**What needs to be done**
In the listing below, a line holding "Where should I click to: Click" and a line holding "Screen dimensions: 808x607" mark the range. Retype both exactly, with all lines between them.

•••••

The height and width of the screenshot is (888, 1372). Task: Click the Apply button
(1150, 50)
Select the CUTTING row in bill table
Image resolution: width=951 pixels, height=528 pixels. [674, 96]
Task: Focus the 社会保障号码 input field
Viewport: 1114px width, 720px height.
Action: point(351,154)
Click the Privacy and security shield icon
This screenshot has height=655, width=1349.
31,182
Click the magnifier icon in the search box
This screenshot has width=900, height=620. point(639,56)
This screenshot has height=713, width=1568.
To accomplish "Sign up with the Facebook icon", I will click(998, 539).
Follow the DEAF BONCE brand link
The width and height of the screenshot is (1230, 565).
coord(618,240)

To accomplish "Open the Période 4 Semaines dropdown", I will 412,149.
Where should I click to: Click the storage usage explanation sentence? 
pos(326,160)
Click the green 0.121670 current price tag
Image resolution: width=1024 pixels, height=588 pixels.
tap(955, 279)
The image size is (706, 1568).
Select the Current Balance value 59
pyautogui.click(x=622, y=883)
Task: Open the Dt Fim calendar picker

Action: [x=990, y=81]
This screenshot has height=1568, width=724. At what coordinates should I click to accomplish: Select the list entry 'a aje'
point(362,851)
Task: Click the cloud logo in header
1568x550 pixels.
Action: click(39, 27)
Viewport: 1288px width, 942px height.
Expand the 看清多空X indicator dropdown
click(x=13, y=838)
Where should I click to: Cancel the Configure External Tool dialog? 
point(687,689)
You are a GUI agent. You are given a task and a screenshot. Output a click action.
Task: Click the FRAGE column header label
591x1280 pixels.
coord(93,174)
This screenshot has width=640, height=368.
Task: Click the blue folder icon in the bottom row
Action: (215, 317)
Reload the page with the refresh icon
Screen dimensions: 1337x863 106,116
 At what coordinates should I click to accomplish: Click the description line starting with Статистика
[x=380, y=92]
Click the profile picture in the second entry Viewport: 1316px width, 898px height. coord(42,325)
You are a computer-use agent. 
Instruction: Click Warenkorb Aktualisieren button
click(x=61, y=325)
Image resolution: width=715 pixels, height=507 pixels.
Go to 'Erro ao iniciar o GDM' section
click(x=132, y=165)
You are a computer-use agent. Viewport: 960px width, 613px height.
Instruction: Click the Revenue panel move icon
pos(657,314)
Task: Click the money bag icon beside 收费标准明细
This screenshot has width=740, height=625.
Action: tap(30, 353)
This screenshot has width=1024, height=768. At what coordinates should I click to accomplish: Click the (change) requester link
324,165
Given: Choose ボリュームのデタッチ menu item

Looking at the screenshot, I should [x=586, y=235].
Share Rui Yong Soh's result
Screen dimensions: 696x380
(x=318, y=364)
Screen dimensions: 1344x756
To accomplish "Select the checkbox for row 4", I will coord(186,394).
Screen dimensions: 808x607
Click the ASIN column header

•••••

**Result below**
Where should I click to: Click the storage usage explanation sentence? 
pos(326,160)
Click the green 0.121670 current price tag
Image resolution: width=1024 pixels, height=588 pixels.
tap(955, 279)
The image size is (706, 1568).
Select the Current Balance value 59
pyautogui.click(x=622, y=883)
Task: Open the Dt Fim calendar picker

Action: [x=990, y=81]
This screenshot has height=1568, width=724. At what coordinates should I click to accomplish: Select the list entry 'a aje'
point(362,851)
Task: Click the cloud logo in header
1568x550 pixels.
Action: click(39, 27)
Viewport: 1288px width, 942px height.
Expand the 看清多空X indicator dropdown
click(x=13, y=838)
Where should I click to: Cancel the Configure External Tool dialog? 
point(687,689)
You are a GUI agent. You are given a task and a screenshot. Output a click action.
Task: Click the FRAGE column header label
591x1280 pixels.
coord(93,174)
This screenshot has width=640, height=368.
Task: Click the blue folder icon in the bottom row
Action: (215, 317)
Reload the page with the refresh icon
Screen dimensions: 1337x863 106,116
 At what coordinates should I click to accomplish: Click the description line starting with Статистика
[x=380, y=92]
Click the profile picture in the second entry Viewport: 1316px width, 898px height. coord(42,325)
You are a computer-use agent. 
Instruction: Click Warenkorb Aktualisieren button
click(x=61, y=325)
Image resolution: width=715 pixels, height=507 pixels.
Go to 'Erro ao iniciar o GDM' section
click(x=132, y=165)
You are a computer-use agent. Viewport: 960px width, 613px height.
Instruction: Click the Revenue panel move icon
pos(657,314)
Task: Click the money bag icon beside 收费标准明细
This screenshot has width=740, height=625.
Action: tap(30, 353)
This screenshot has width=1024, height=768. At what coordinates should I click to accomplish: Click the (change) requester link
324,165
Given: Choose ボリュームのデタッチ menu item

Looking at the screenshot, I should [x=586, y=235].
Share Rui Yong Soh's result
Screen dimensions: 696x380
(x=318, y=364)
Screen dimensions: 1344x756
To accomplish "Select the checkbox for row 4", I will coord(186,394).
Screen dimensions: 808x607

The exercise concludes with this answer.